Former Länderbank (Vienna), founded 1880, architect Otto Wagner (built 1882-1884)

Central and South-Eastern Europe became one of the most important world markets for capital exports after the First World War. Foreign investors not only invested in the defeated countries, such as Germany, Austria, Hungary and Bulgaria, but also in Poland and Czechoslovakia. From 1919 till 1923 international capital from Britain, France, the USA, Belgium, the Netherlands, Italy and Switzerland acquired substantial shares in the main Viennese banks. The Länderbank and the Anglo-Austrian Bank were turned into totally foreign-owned banks, based in Paris and London.

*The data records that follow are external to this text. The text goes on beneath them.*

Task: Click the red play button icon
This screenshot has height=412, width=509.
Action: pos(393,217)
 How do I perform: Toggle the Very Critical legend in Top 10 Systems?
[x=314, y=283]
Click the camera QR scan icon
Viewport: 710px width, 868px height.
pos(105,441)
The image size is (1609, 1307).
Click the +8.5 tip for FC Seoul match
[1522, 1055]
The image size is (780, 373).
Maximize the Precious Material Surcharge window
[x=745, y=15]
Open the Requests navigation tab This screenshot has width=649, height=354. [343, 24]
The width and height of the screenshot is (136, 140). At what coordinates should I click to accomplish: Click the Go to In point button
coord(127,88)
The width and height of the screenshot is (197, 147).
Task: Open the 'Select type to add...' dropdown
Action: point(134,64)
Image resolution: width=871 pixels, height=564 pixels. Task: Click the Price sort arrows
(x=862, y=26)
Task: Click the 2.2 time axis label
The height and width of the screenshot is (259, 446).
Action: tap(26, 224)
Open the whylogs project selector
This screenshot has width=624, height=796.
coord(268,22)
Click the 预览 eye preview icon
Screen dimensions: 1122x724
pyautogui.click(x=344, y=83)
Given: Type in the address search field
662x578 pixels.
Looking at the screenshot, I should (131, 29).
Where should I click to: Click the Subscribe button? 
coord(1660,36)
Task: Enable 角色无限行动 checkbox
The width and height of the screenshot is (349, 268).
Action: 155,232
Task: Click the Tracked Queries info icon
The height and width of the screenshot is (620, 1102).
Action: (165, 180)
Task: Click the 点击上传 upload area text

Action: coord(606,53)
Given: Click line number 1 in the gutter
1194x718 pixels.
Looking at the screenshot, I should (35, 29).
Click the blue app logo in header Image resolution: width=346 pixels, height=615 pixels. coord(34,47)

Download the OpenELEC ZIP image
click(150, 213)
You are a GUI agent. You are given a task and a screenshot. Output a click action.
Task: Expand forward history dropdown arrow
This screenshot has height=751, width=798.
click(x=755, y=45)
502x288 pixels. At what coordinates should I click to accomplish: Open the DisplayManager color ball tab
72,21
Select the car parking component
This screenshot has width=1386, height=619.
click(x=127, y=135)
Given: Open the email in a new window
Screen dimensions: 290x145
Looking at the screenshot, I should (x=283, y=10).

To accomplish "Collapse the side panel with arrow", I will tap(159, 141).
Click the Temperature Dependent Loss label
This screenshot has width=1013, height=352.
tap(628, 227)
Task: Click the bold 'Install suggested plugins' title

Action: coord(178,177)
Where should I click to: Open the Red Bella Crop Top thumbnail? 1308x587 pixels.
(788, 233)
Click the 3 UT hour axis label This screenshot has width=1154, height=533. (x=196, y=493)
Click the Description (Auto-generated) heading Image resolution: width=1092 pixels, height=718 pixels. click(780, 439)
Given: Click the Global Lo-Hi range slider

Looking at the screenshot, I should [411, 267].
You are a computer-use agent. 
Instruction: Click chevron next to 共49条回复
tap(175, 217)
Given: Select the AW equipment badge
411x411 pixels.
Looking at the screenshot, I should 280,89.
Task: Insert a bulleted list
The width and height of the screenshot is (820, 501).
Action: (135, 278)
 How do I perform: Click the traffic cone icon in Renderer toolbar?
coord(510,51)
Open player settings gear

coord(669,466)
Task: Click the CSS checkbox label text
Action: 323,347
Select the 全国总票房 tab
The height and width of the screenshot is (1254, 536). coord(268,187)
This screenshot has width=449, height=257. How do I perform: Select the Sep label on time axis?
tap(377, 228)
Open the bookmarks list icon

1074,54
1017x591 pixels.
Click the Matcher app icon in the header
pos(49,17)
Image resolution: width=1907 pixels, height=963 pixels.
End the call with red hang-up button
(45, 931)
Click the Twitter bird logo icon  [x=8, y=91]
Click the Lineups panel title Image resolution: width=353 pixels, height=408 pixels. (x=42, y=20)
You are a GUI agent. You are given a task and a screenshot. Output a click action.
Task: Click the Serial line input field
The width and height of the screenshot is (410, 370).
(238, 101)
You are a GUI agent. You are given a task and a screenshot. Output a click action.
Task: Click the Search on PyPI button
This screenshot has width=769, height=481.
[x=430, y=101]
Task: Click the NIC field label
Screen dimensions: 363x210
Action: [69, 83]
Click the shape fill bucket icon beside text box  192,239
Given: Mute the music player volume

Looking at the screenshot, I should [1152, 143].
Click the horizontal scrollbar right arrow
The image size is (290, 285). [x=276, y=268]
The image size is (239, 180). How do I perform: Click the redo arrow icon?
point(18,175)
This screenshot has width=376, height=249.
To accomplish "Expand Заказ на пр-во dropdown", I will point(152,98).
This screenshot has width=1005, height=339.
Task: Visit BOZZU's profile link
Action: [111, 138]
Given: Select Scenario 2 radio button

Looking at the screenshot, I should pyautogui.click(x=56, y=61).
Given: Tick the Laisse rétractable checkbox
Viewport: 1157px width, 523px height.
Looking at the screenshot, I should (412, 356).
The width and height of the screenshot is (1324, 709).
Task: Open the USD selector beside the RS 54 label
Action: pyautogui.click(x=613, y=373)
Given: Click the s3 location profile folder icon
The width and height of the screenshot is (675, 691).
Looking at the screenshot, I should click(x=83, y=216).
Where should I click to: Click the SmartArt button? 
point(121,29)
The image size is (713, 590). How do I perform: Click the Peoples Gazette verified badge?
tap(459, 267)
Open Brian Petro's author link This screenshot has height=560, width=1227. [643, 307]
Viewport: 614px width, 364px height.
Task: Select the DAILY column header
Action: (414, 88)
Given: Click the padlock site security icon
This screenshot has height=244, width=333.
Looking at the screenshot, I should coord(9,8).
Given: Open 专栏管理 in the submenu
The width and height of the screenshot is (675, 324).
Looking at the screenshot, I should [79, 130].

A similar development of Western European capital participation took place in all the joint-stock banks of the successor states of the Austro-Hungarian Empire with the exception of the Zivnobanka in Prague. This bank increased its investment in South-Eastern Europe, often together with Western European financial groups. As the governments of the successor states were in urgent need of foreign investment, they promoted the internationalisation of the banking systems there. So the governments paved the way for the access of international capital to industrial enterprises via the participation in the equity of the big commercial banks. This followed the traditional investment pattern of the region and through the internationalisation of the banks the whole area moved closer to international markets.…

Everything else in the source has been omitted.